Dataset extract:

• • •

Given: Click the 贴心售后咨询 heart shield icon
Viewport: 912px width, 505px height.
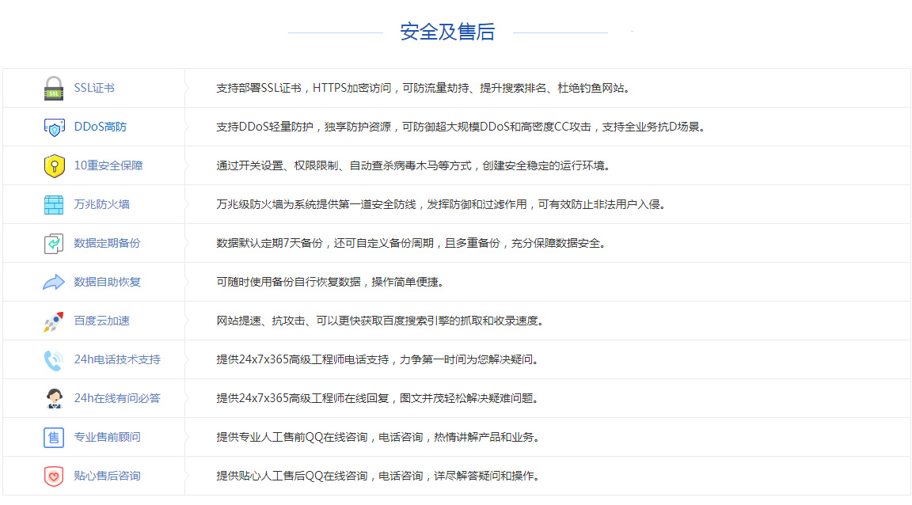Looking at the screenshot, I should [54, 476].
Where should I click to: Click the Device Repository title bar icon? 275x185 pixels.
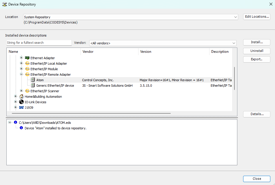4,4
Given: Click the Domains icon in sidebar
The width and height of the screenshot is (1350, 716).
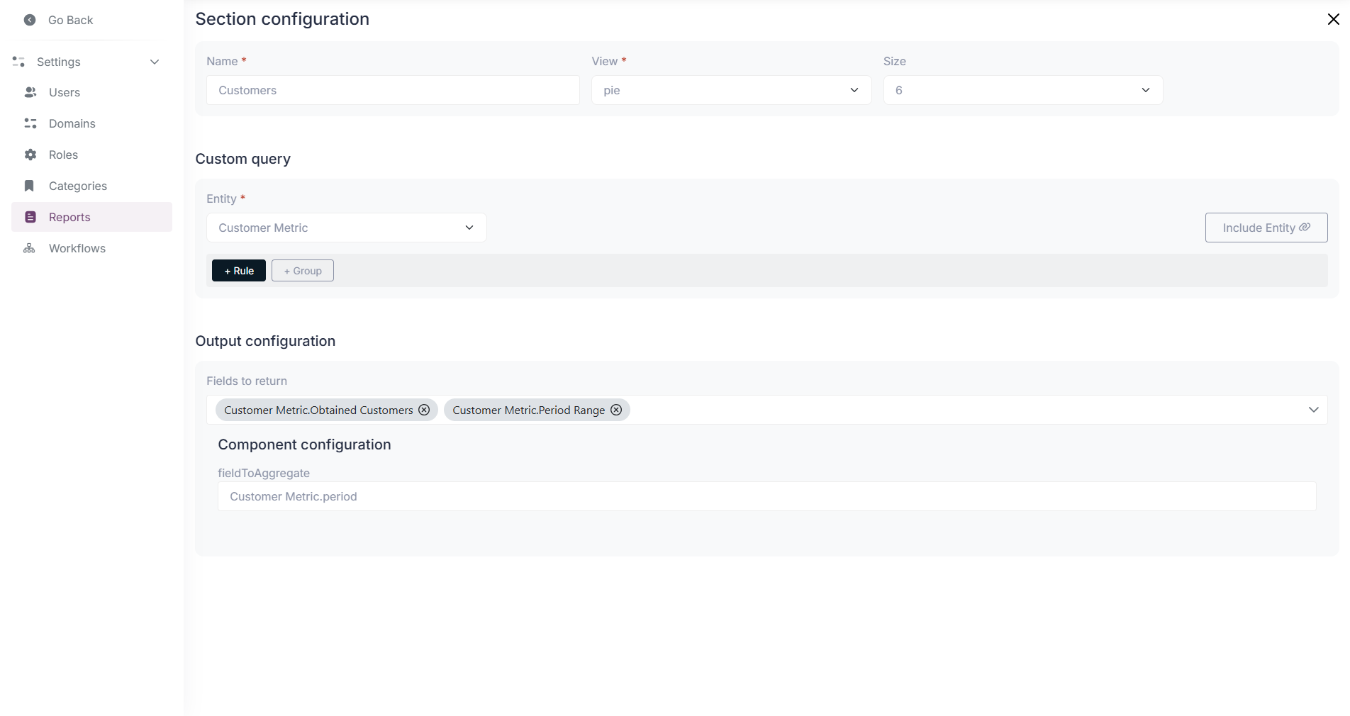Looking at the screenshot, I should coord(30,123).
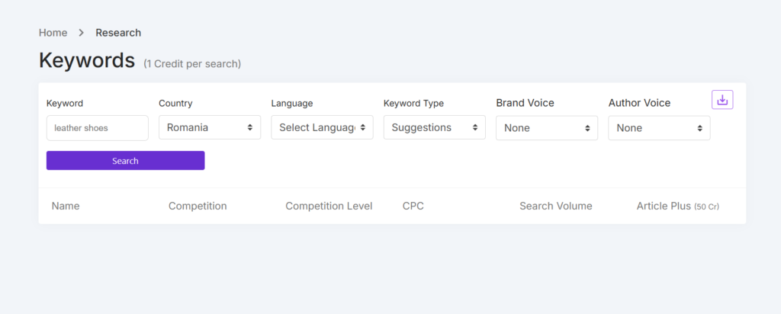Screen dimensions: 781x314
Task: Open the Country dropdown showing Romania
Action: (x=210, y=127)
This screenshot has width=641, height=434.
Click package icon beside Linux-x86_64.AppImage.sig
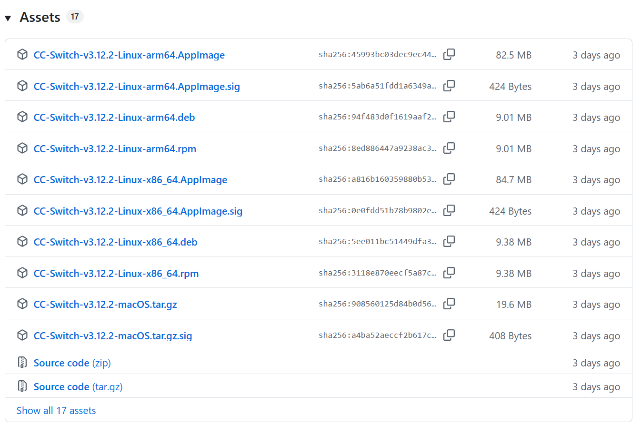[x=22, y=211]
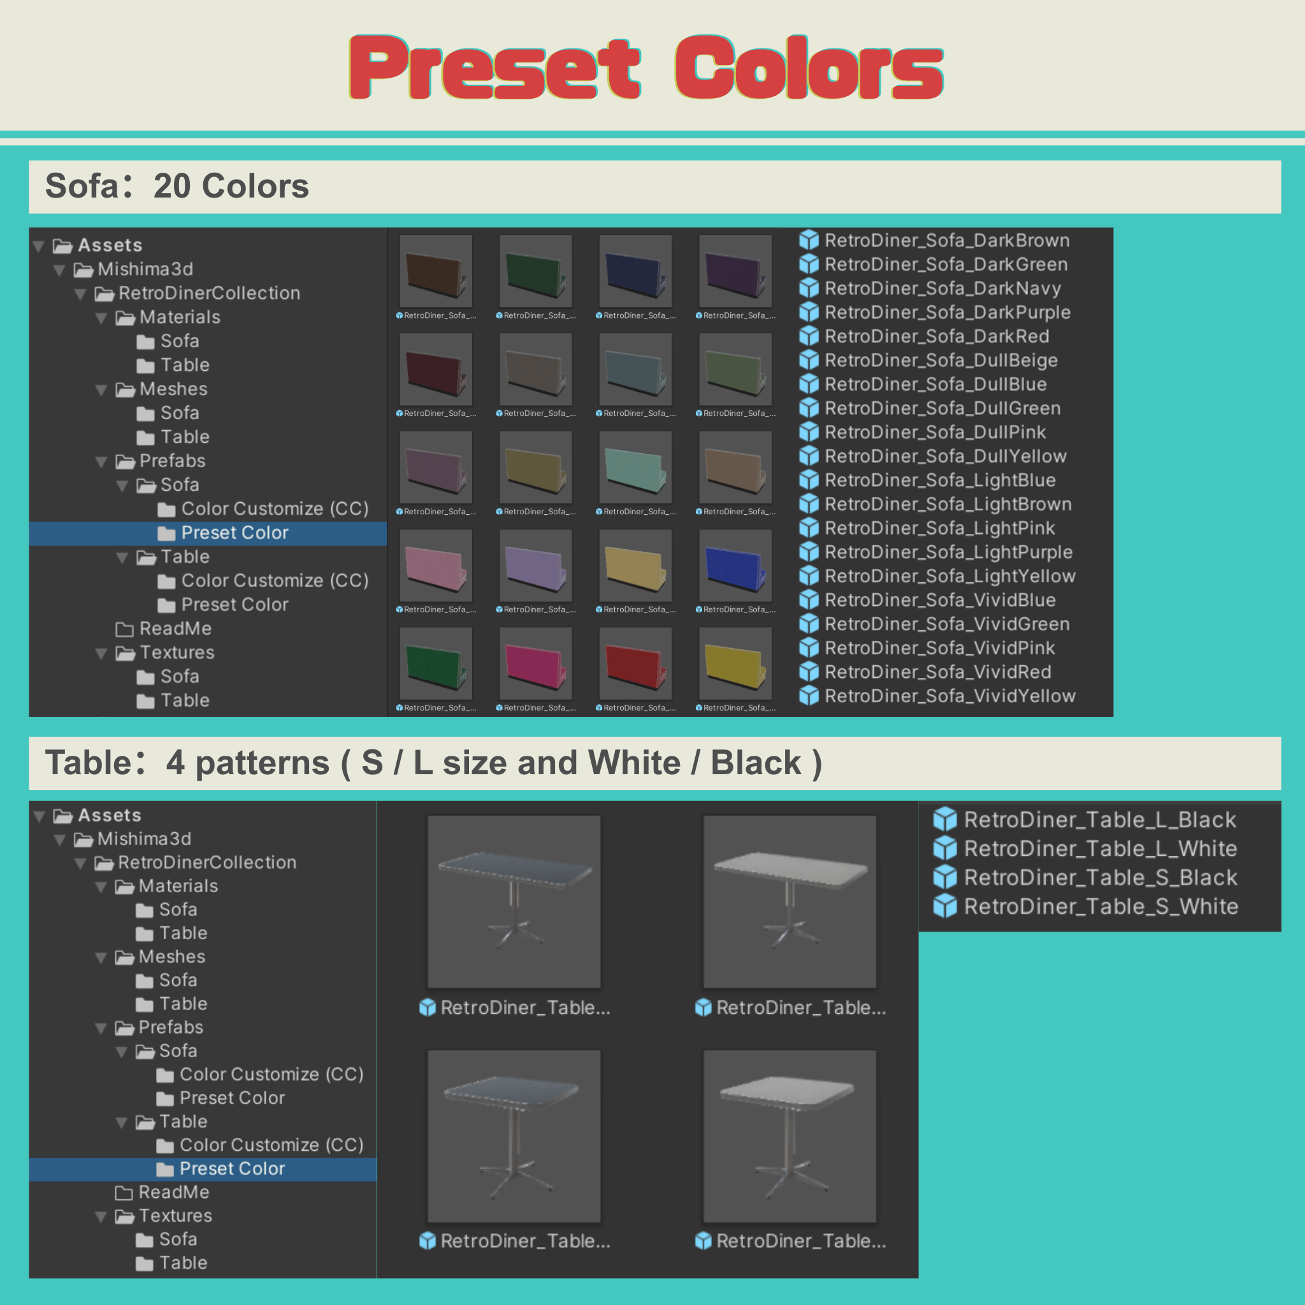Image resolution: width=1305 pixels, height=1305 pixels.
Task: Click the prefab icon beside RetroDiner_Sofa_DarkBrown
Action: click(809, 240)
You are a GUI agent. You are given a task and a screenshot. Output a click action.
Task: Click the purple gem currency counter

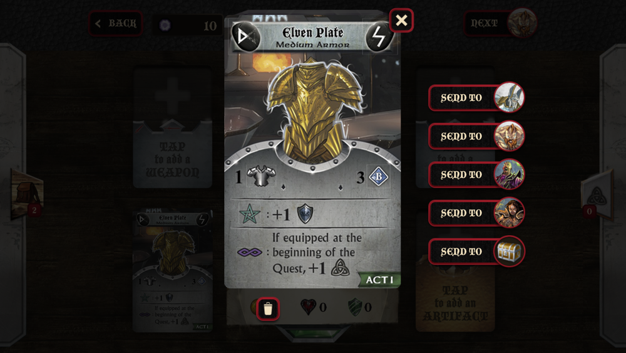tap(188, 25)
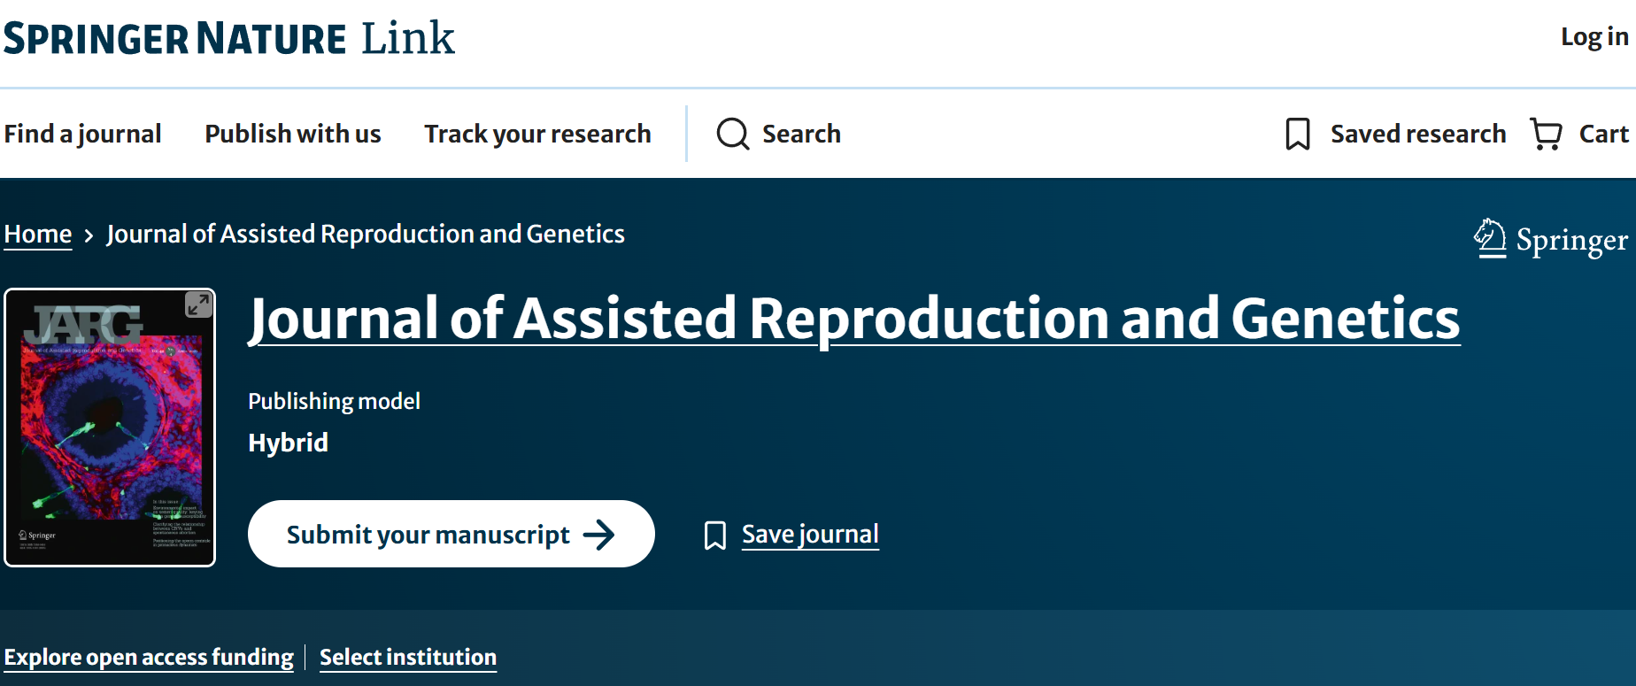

• • •

Exercise directions: Within the listing above, extract exactly the lines that run from the one containing "Where should I" through the one containing "This screenshot has width=641, height=434.", excluding any pictures.

Result for this exercise:
Where should I click to: Click the Device Repository title bar icon? 275x185 pixels.
4,4
Given: Click the Domains icon in sidebar
The width and height of the screenshot is (1350, 716).
Looking at the screenshot, I should coord(30,123).
Screen dimensions: 781x314
Task: Open the Country dropdown showing Romania
Action: (x=210, y=127)
This screenshot has width=641, height=434.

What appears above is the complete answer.